— ASSIGNMENT —
Every record, from first to last, should be written out again exactly.
________________
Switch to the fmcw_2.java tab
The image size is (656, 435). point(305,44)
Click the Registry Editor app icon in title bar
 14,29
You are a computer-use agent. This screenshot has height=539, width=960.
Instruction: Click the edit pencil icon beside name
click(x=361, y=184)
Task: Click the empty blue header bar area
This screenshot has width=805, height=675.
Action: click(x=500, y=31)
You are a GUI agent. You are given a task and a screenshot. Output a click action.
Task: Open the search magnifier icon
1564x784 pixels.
________________
— SOLUTION FOR THIS PROBLEM —
Switch to the fmcw_2.java tab
The image size is (656, 435). point(305,44)
Click the Registry Editor app icon in title bar
 14,29
You are a computer-use agent. This screenshot has height=539, width=960.
Instruction: Click the edit pencil icon beside name
click(x=361, y=184)
Task: Click the empty blue header bar area
This screenshot has width=805, height=675.
Action: click(x=500, y=31)
You are a GUI agent. You are given a task and a screenshot. Output a click action.
Task: Open the search magnifier icon
1564x784 pixels.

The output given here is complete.